Health minister says vaccine doctor hadn’t received training
Greg Hunt has apologised after two nursing home residents received four times the correct amount of the coronavirus vaccine. Photo: AAP
Health Minister Greg Hunt has revealed a doctor who administered excessive dosages of the Pfizer COVID-19 vaccine hadn’t completed training for the administration of the program.
Mr Hunt was forced to correct the record after earlier stating the doctor had completed the required training.
“[The] revised advice is that on further investigation Healthcare Australia has advised the doctor had not completed the required training,” Mr Hunt said in Parliament.
The admission was confirmed by Aged Care Minister
Mr Hunt apologised to the families of the two aged-care residents who were administered excessive doses of the vaccine on Tuesday.
Speaking during Question Time, Mr Hunt said both residents were now being monitored for any adverse reactions.
“The No.1 focus has been on the health of the patients,” he said.
“We apologise to the families involved. The important thing … is this is an individual act of human error.
“As a consequence of that, the doctor was stood down.”
Deputy chief medical officer Michael Kidd will investigate the incident.
Mr Hunt said the doctor had trained in Australia, was registered with the medical regulator, and had undertaken the necessary training.
“The advice that we have from the deputy chief medical officer is very simple. The doctor involved did the wrong thing and that is a case of human error, a case of unacceptable human error,” he said.
It was the quick thinking of a Queensland nurse that prevented more aged-care residents from receiving overdoses of the coronavirus vaccine.
The two affected residents were given four times the intended dose by a doctor who was contracted to administer the jabs as part of the federal government’s portion of the vaccine rollout.
The 88-year-old man and 94-year-old woman were admitted to hospital for observation and are currently showing no signs of adverse reaction.
Shadow Health Minister Mark Butler called the error a “serious misadministration”, drawing parallels with the second wave of coronavirus infections in Victoria that resulted in a number of deaths in aged-care facilities.
“The Prime Minister assured us that every single aged-care worker had undertaken the infection control and training and the use of personal protective equipment too,” Mr Butler said.
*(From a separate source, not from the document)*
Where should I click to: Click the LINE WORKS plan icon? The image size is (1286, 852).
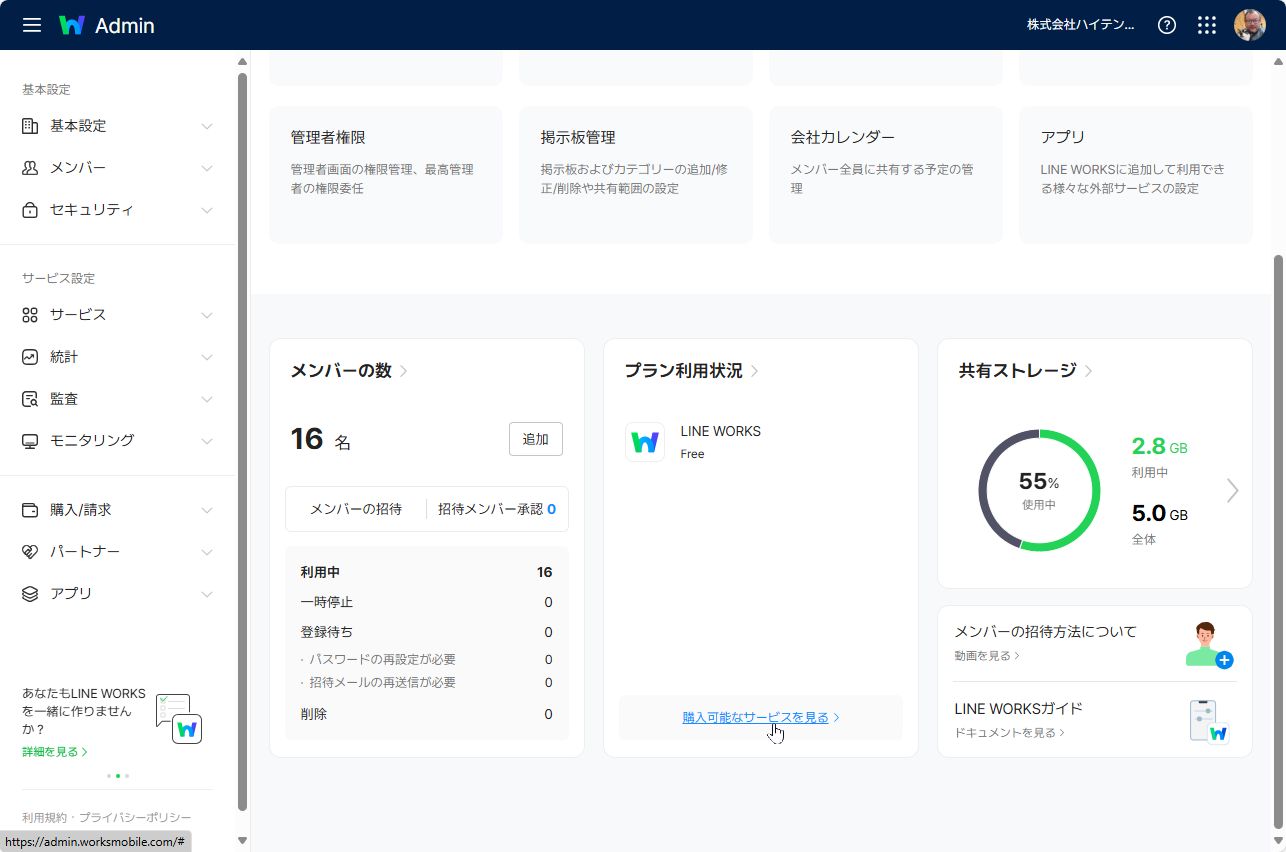645,442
“Only to discover later that only one in five aged-care workers had completed the training.
“We cannot afford to see that sort of elapse again in this vaccine to public confidence in his vaccine rollout is crucial, and to maintain that comfort is the government simply has to do better than this.”
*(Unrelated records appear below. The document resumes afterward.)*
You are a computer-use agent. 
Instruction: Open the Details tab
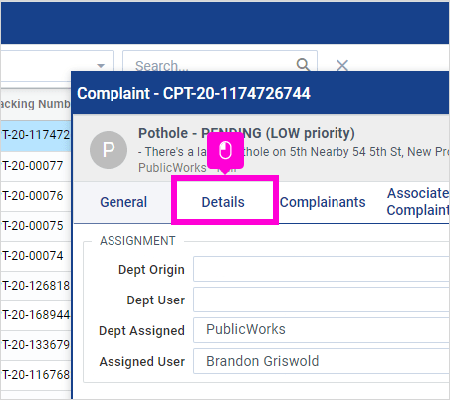[x=223, y=202]
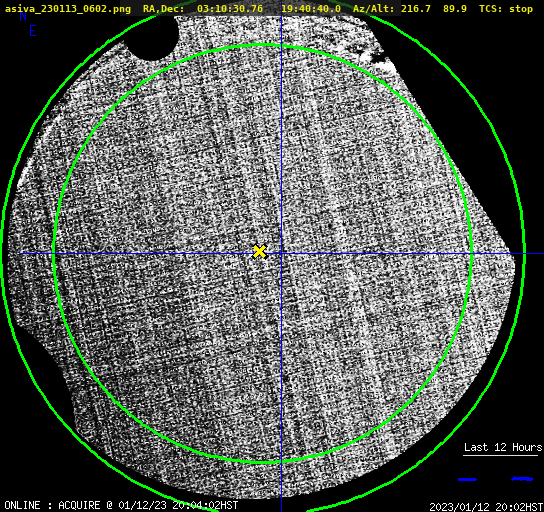Click the right blue arrow marker in legend
This screenshot has width=544, height=512.
[522, 479]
Mr Butler says the government should have been better prepared, given how long it has been planning for the vaccine roll out.
“We have known this was coming for months and months. Pfizer had been approved for many weeks now,” he said.
Queensland Premier Annastacia Palaszczuk says the next 72 hours are crucial for the elderly pair.
She will write to Prime Minister Scott Morrison asking for a national cabinet meeting to occur as soon as possible.
“I want to know what training is being provided to the people the federal government is employing to administer the vaccines in our aged-care facilities to give additional confidence,” Ms Palaszczuk told state Parliament on Wednesday.
“I’ll be writing to the Prime Minister, (to say) that the federal government needs to give us regular updates about who they are vaccinating, and the number of people that are vaccinating, just as we give the public an update about how many people we are vaccinating.”
Healthcare workers are meant to complete online training modules before being able to administer the coronavirus vaccines, which come in multi-dose vials.
“We will leave that to the investigation as to whether or not they either did not understand or did not complete (the training) – but it was a very serious breach in terms of following the protocol,” he told reporters in Canberra.
“There has to be proof of participation and completion.”
Dr Kidd is looking into what happened and will file a report.
The home’s operator will be reporting the GP – hired by Healthcare Australia – to the national regulator, describing the incident as “extremely concerning”.
Chief medical officer Paul Kelly said higher doses had also been given to residents at aged-care facilities in Germany and the United Kingdom, leading to minimal side effects.
“That gives us hope,” Professor Kelly said.
Higher doses of the vaccines had also been given to people in early clinical trials, he said.
Thousands of Pfizer vaccine doses have been delivered across Australia in the first phase of the vaccination program, which targets frontline aged-care and disability workers and residents.
Doses of the AstraZeneca vaccine, which most Australians will receive, are on track to arrive from overseas early next month, in addition to vials being manufactured in Victoria.
The Department of Health is waiting to receive state and territory figures on the number of vaccines that have been administered so far.